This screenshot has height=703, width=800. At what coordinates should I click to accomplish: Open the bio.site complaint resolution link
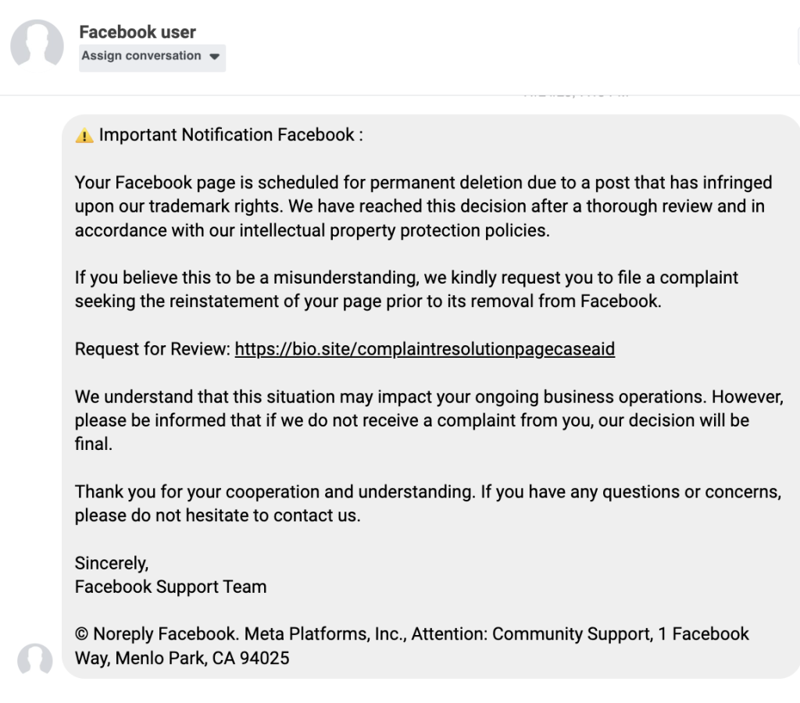424,349
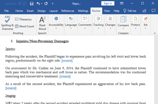Undo the last action
This screenshot has height=104, width=158.
[38, 4]
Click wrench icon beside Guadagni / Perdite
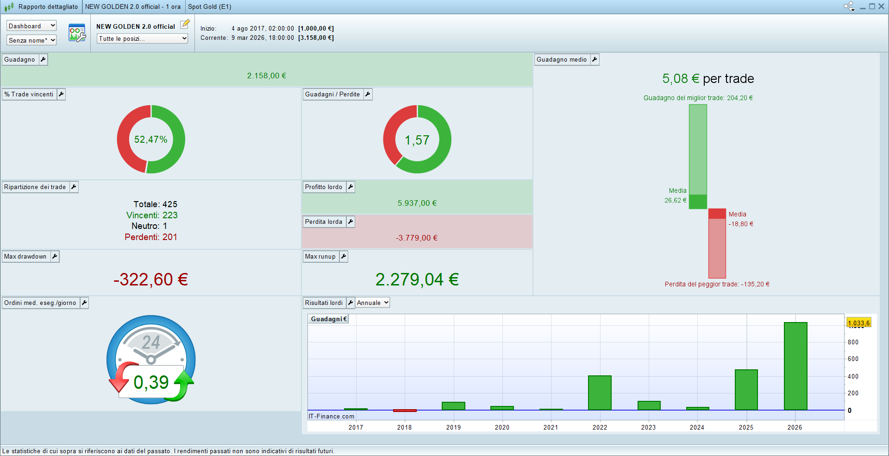The image size is (889, 456). (x=368, y=94)
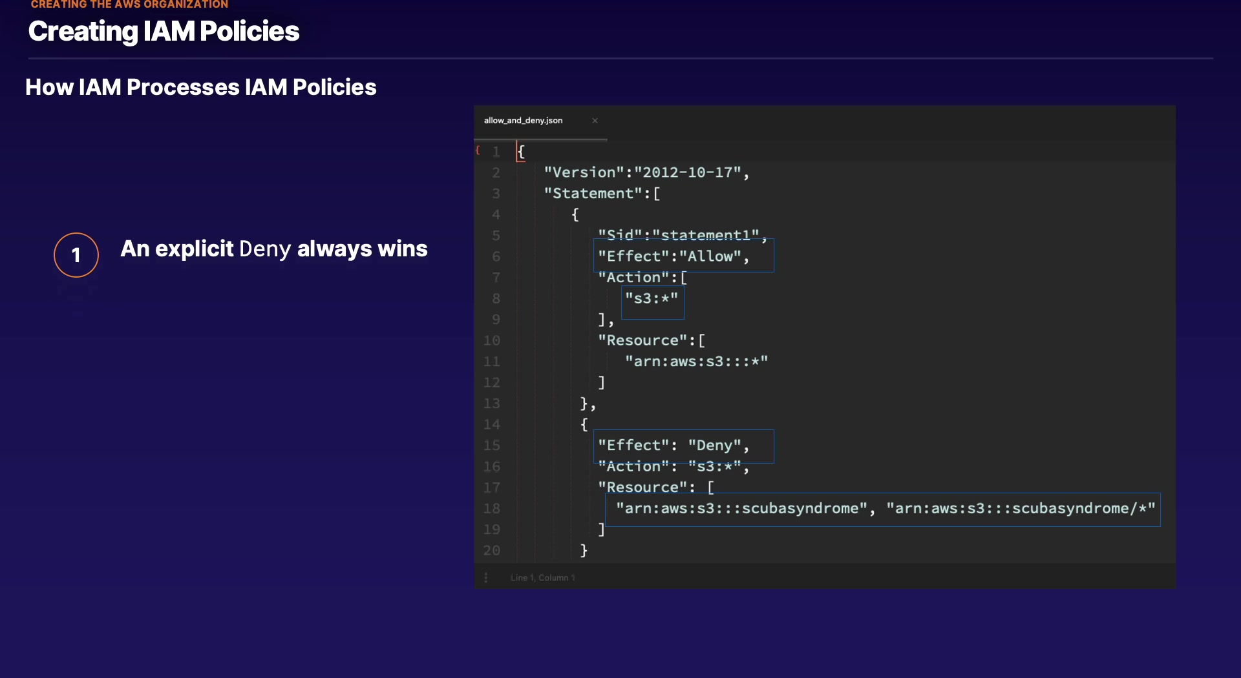Click "An explicit Deny always wins" text
This screenshot has width=1241, height=678.
click(x=274, y=249)
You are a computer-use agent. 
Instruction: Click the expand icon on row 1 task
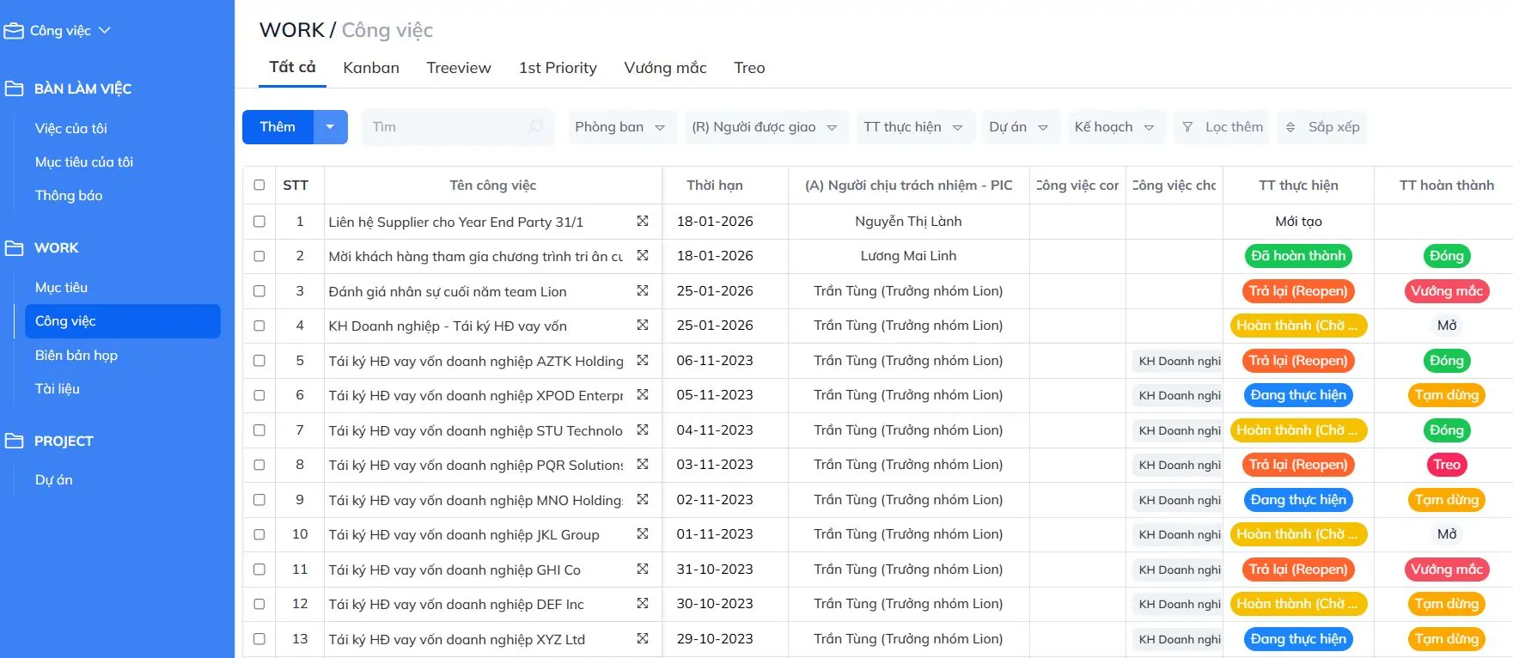(x=642, y=222)
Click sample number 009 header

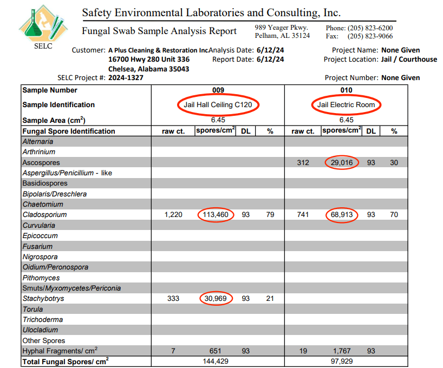[x=218, y=90]
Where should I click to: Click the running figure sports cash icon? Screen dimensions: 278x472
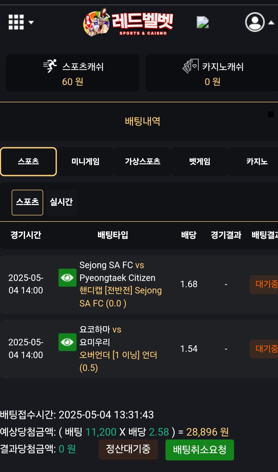click(x=50, y=66)
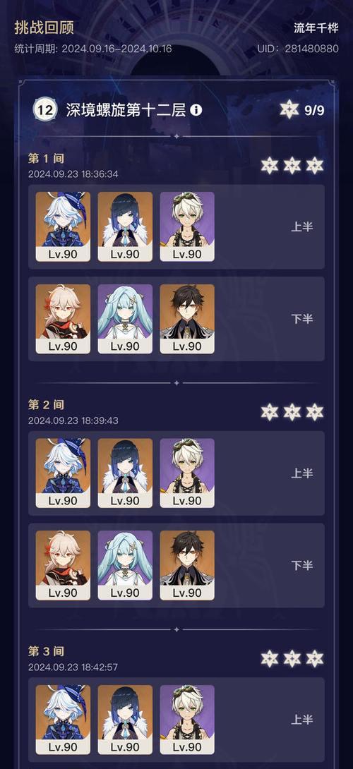This screenshot has height=769, width=353.
Task: Tap the floor 12 number badge
Action: (x=45, y=109)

________________________________________

**TASK DETAILS**
Any images must be dropped; all other material is to be printed exactly.

**SOLUTION**
This screenshot has height=703, width=800. At what coordinates should I click to accomplish: Open the bio.site complaint resolution link
424,349
Undo the last action
This screenshot has height=104, width=158.
[38, 4]
Click wrench icon beside Guadagni / Perdite
The image size is (889, 456). (x=368, y=94)
Click "An explicit Deny always wins" text
This screenshot has width=1241, height=678.
click(x=274, y=249)
You are a computer-use agent. 
Instruction: Click the expand icon on row 1 task
(x=642, y=222)
Click sample number 009 header

[x=218, y=90]
Where should I click to: Click the running figure sports cash icon? Screen dimensions: 278x472
click(x=50, y=66)
This screenshot has height=769, width=353.
Task: Tap the floor 12 number badge
Action: (x=45, y=109)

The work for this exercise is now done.